Instruções do exercício:
• A. Responda, com base no texto sobre o CBD na pele, a cada pergunta em uma linha própria, marcada como a pergunta:
(i) Na acne, de que tipo de estudos vem principalmente a base científica?
(ii) Quais citocinas o CBD reduz, segundo a especialista?
(iii) Em quais condições há plausibilidade mecanística, mas ainda poucos estudos clínicos consistentes?
• B. Reproduza fielmente a parte do texto sobre o CBD na pele que vai de "A atuação do" até "efeitos antioxidantes locais.", incluindo estas últimas palavras.
• C. Dê continuidade ao texto sobre a ação do CBD na pele, começando logo após a última frase apresentada.

Trecho:
++++
Na acne, a base científica vem principalmente de estudos laboratoriais, que demonstram a capacidade do CBD de reduzir a produção sebácea e modular vias inflamatórias dos sebócitos. Já em condições como psoríase e rosácea, há plausibilidade mecanística, mas ainda poucos estudos clínicos consistentes.

Como o CBD atua na pele?

A atuação do CBD na pele é considerada multifatorial. Ele interage com componentes do sistema endocanabinoide cutâneo e com outros receptores e canais envolvidos na homeostase local. Entre os mecanismos descritos na literatura estão a modulação da inflamação, a redução de citocinas pró-inflamatórias, a influência sobre a secreção sebácea e a atenuação do estresse oxidativo.

“O CBD modula vias inflamatórias importantes, reduz citocinas como IL-1β, TNF-α e IL-6, interfere na ativação de queratinócitos e células imunes, além de atuar em vias sensoriais relacionadas ao prurido”, explica a especialista. Há também dados pré-clínicos que sugerem ação antimicrobiana e antibiofilme, além de efeitos antioxidantes locais.
++++
Seção de dados:
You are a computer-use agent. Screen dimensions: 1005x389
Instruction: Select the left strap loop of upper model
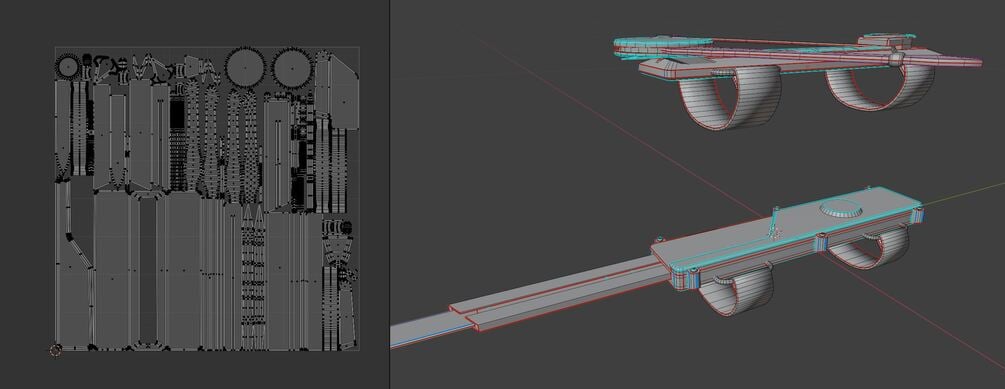click(x=731, y=96)
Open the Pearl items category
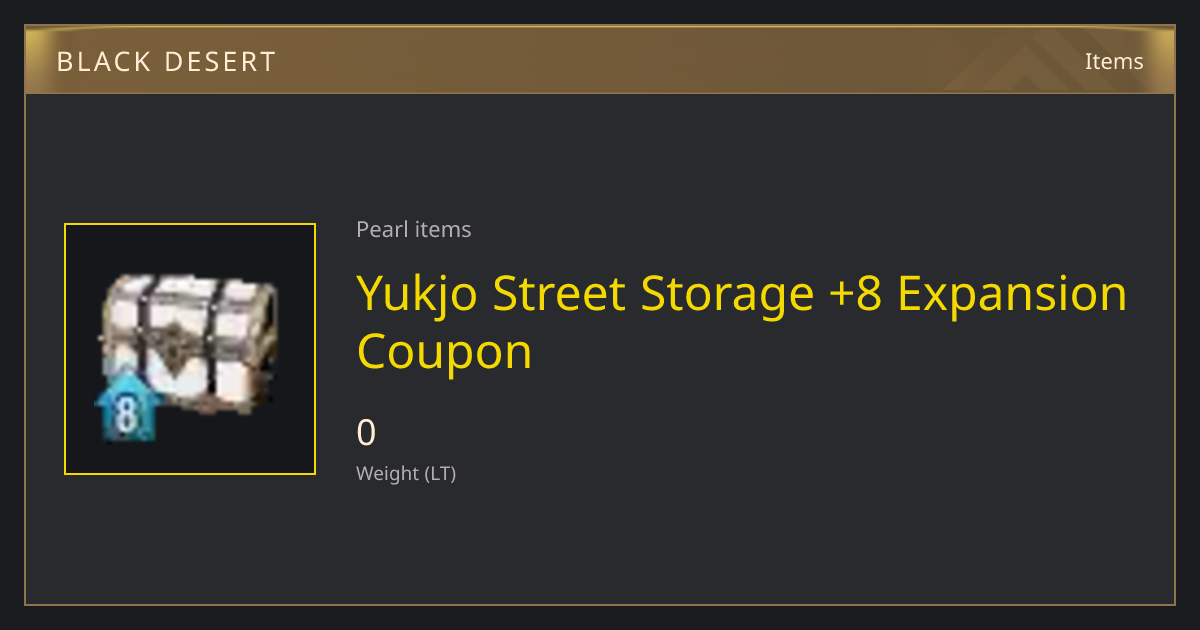 click(414, 229)
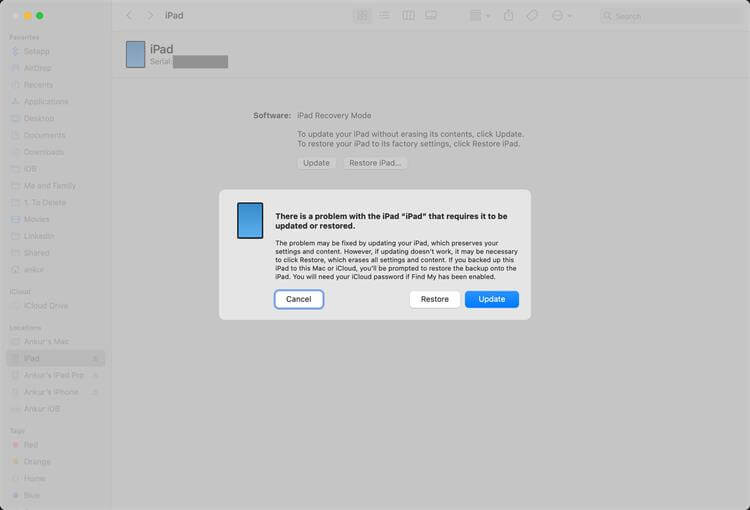
Task: Click the Restore iPad button behind dialog
Action: click(x=375, y=163)
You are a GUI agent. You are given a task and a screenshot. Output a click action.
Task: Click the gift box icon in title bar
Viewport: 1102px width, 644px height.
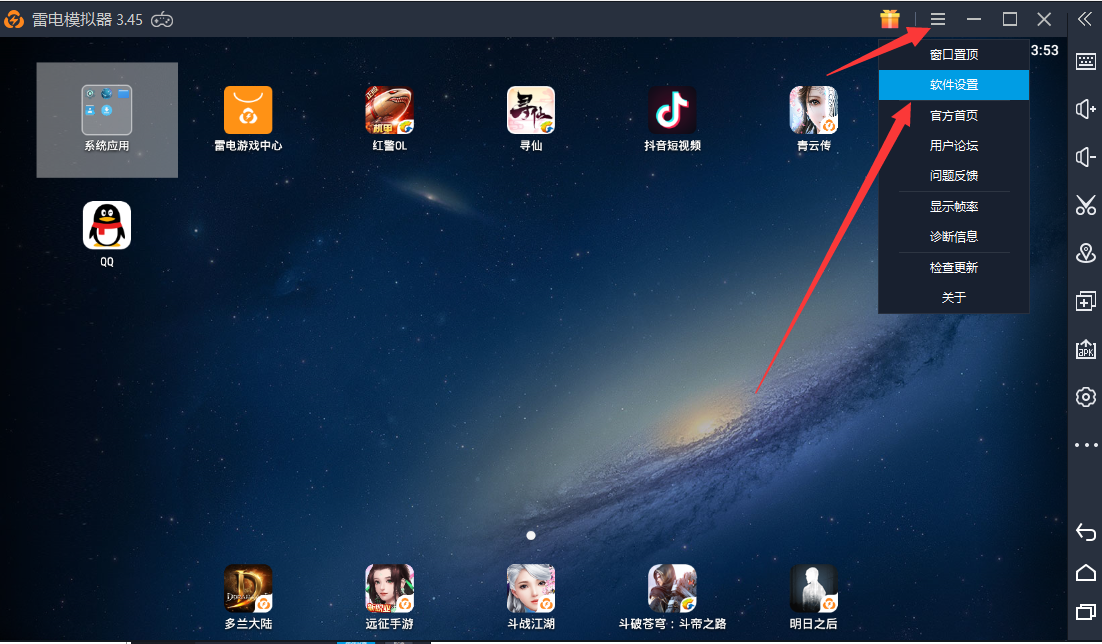click(890, 19)
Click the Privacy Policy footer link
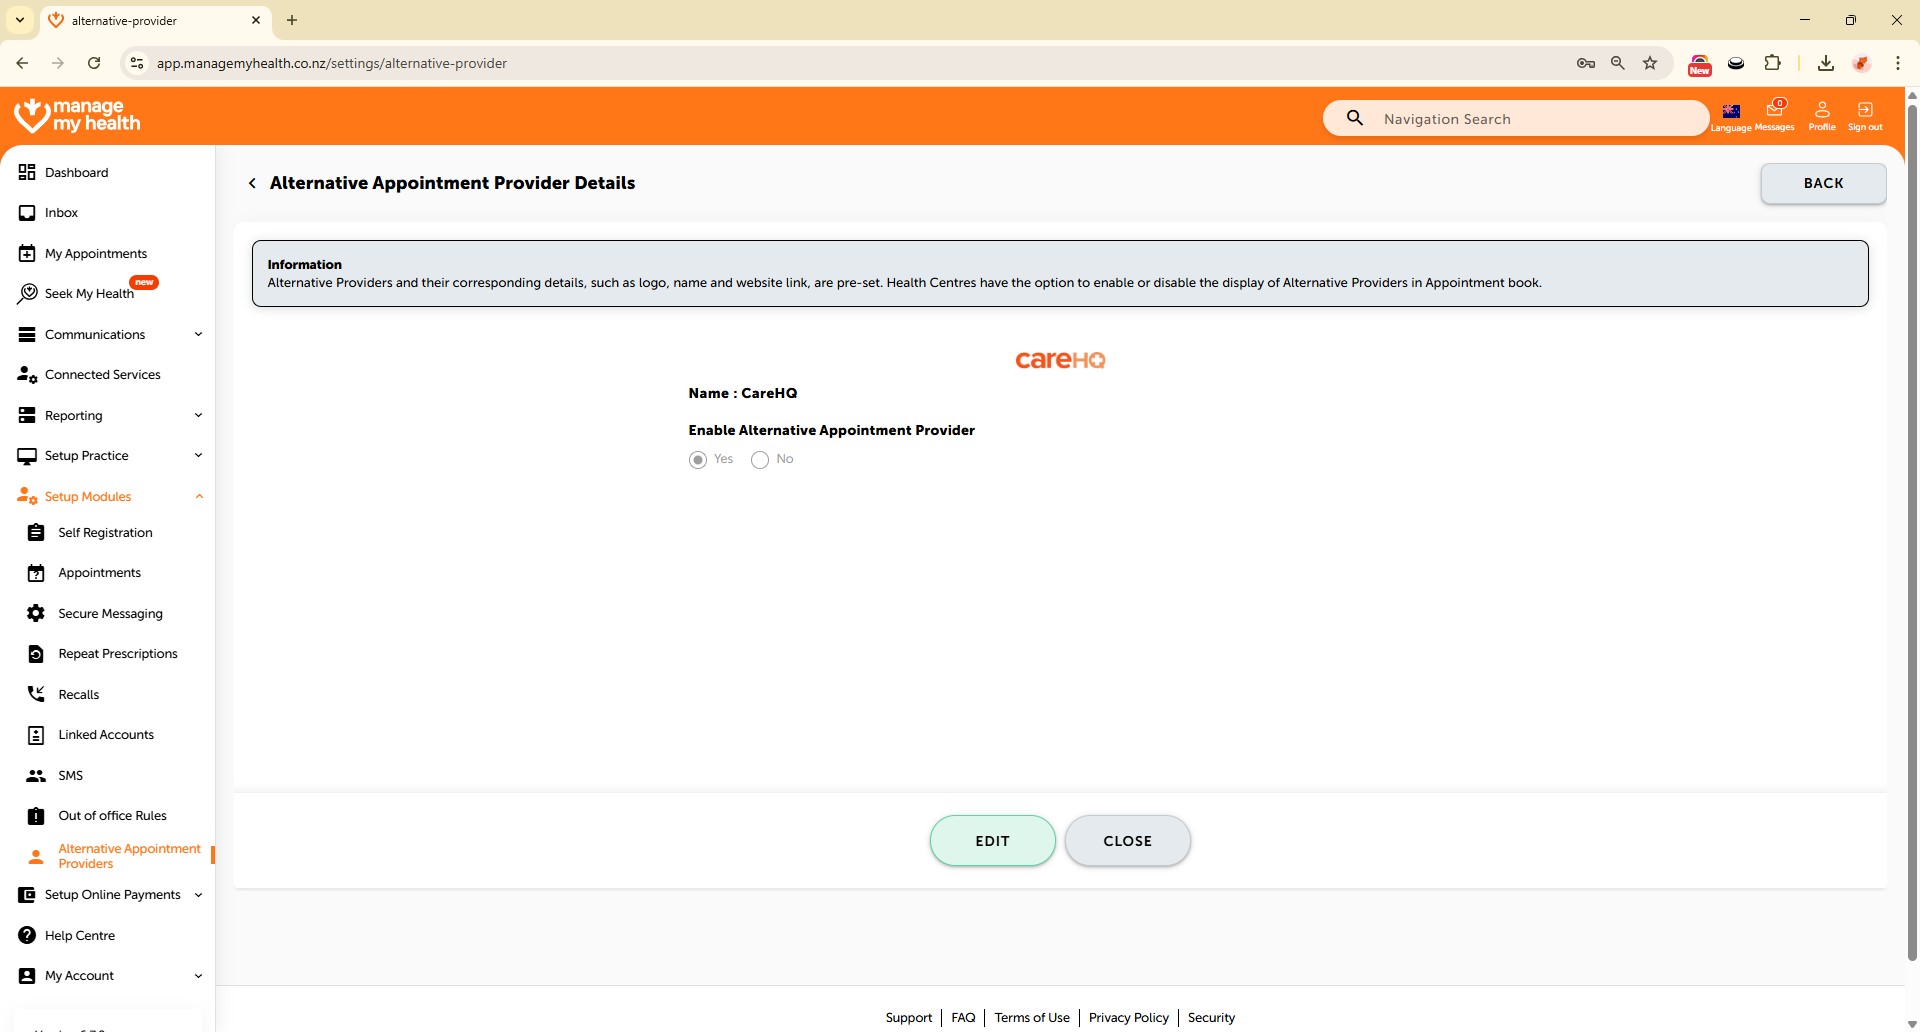The width and height of the screenshot is (1920, 1032). [1128, 1018]
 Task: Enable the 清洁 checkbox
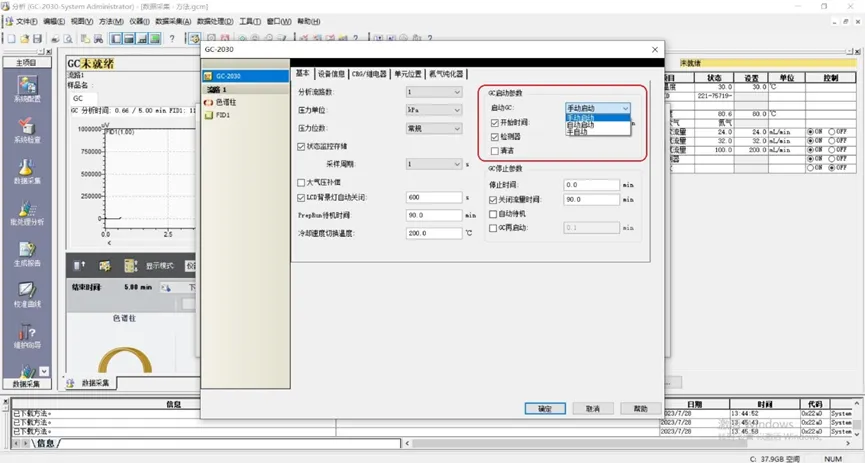(x=495, y=151)
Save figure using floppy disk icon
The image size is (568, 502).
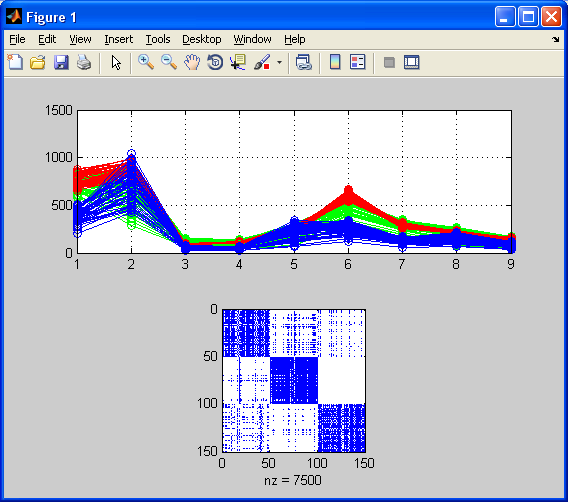click(61, 62)
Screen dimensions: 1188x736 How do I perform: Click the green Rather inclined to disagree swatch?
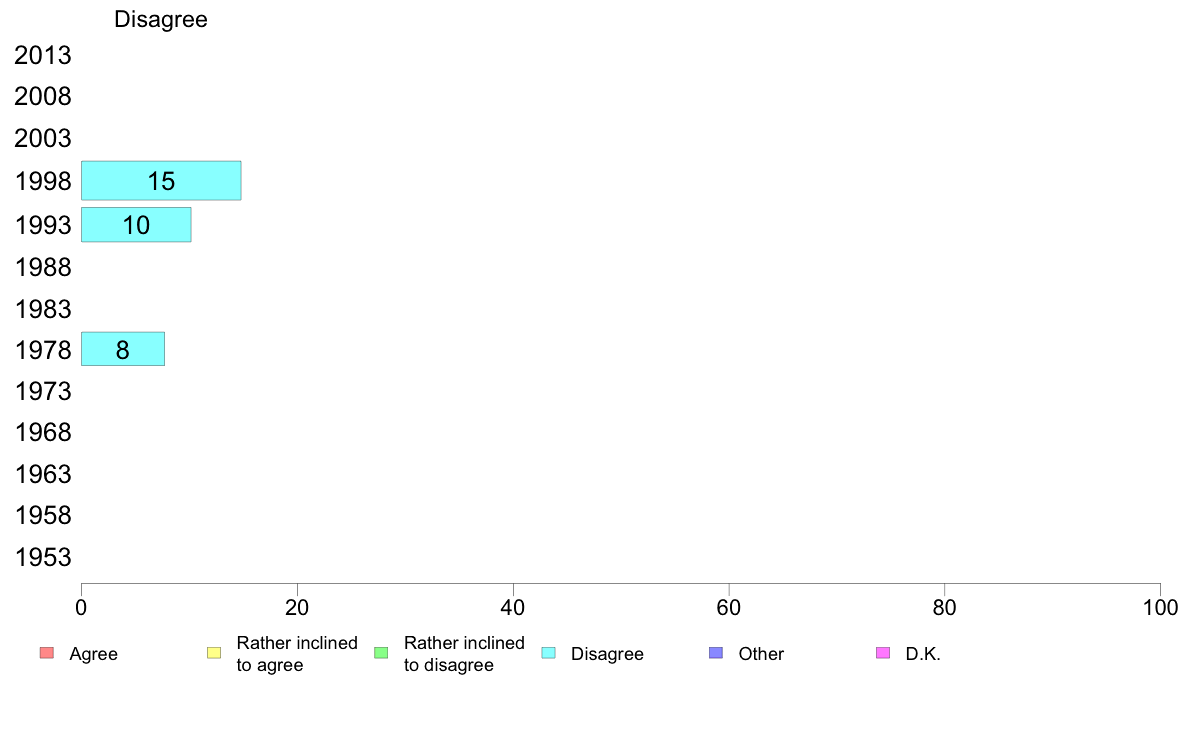381,653
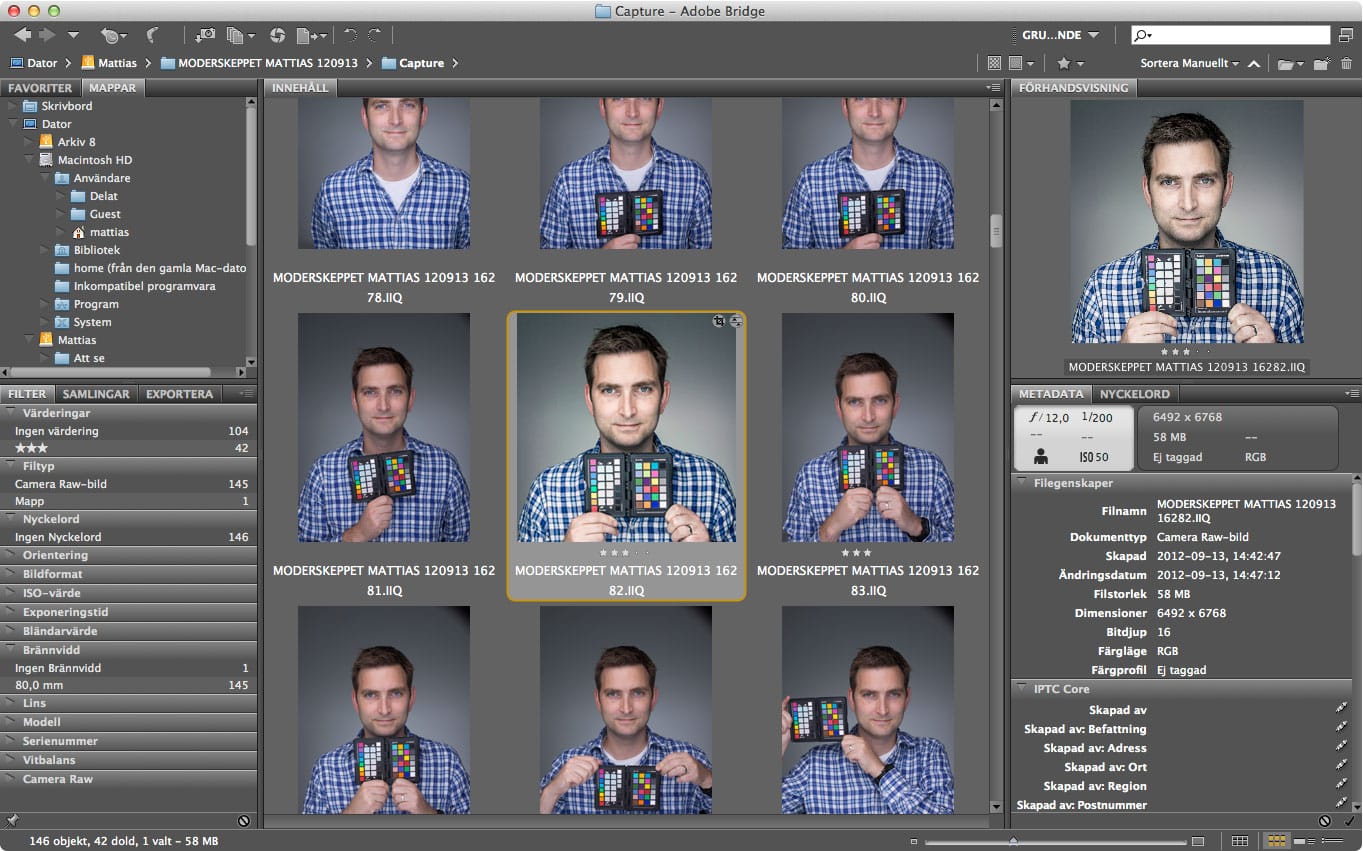Screen dimensions: 1363x851
Task: Adjust the thumbnail size slider
Action: point(1013,841)
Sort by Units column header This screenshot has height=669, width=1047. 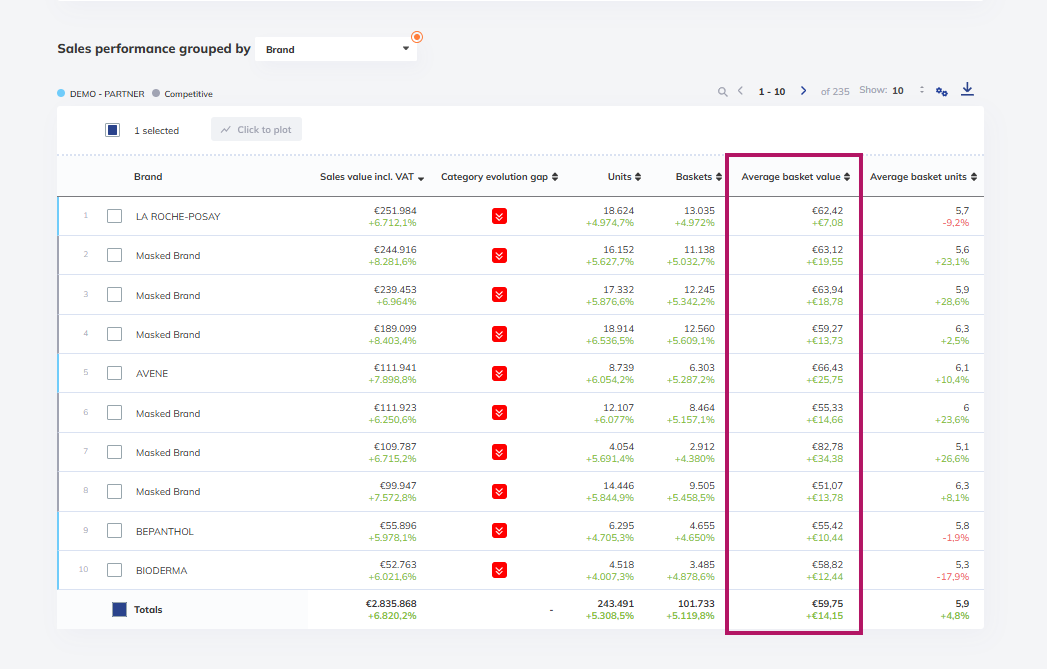point(624,177)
++++
Respostas das tarefas:
• A.
(i) De estudos laboratoriais.
(ii) IL-1β, TNF-α e IL-6.
(iii) Psoríase e rosácea.

• B.
A atuação do CBD na pele é considerada multifatorial. Ele interage com componentes do sistema endocanabinoide cutâneo e com outros receptores e canais envolvidos na homeostase local. Entre os mecanismos descritos na literatura estão a modulação da inflamação, a redução de citocinas pró-inflamatórias, a influência sobre a secreção sebácea e a atenuação do estresse oxidativo.

“O CBD modula vias inflamatórias importantes, reduz citocinas como IL-1β, TNF-α e IL-6, interfere na ativação de queratinócitos e células imunes, além de atuar em vias sensoriais relacionadas ao prurido”, explica a especialista. Há também dados pré-clínicos que sugerem ação antimicrobiana e antibiofilme, além de efeitos antioxidantes locais.

• C.
Essa multiplicidade de ações é justamente o que torna o CBD um objeto de interesse científico, mas também reforça a necessidade de cautela na extrapolação dos resultados para a prática clínica.

O CBD substitui tratamentos dermatológicos convencionais?

De forma clara: não. O CBD não deve ser encarado como substituto de tratamentos dermatológicos consagrados. “Ele pode ajudar a reduzir sintomas persistentes ou atuar como adjuvante, mas não substitui corticosteroides, imunomoduladores, antibióticos, retinoides ou terapias biológicas quando essas são indicadas”, destaca a Dra. Juliana Bogado.

Em doenças dermatológicas graves ou extensas, o padrão-ouro terapêutico permanece inalterado. O CBD pode, em alguns casos selecionados, integrar um plano terapêutico mais amplo, sempre baseado na gravidade do quadro, na evidência científica disponível e no acompanhamento médico.

Como o CBD costuma ser utilizado na dermatologia?

Na prática, os protocolos descritos na literatura utilizam predominantemente o CBD tópico, em formulações como cremes, géis, loções ou pomadas. A qualidade da formulação é um fator crítico, já que estabilidade, penetração cutânea e biodisponibilidade influenciam diretamente os resultados.

“Tecnologias como nanoemulsões e hidrogéis têm sido estudadas para melhorar a entrega cutânea do CBD”, explica a dermatologista. Em situações específicas, como pruridos sistêmicos ou quadros associados à dor e ansiedade, a via oral pode ser considerada, mas exige cautela redobrada devido à absorção sistêmica e às possíveis interações medicamentosas.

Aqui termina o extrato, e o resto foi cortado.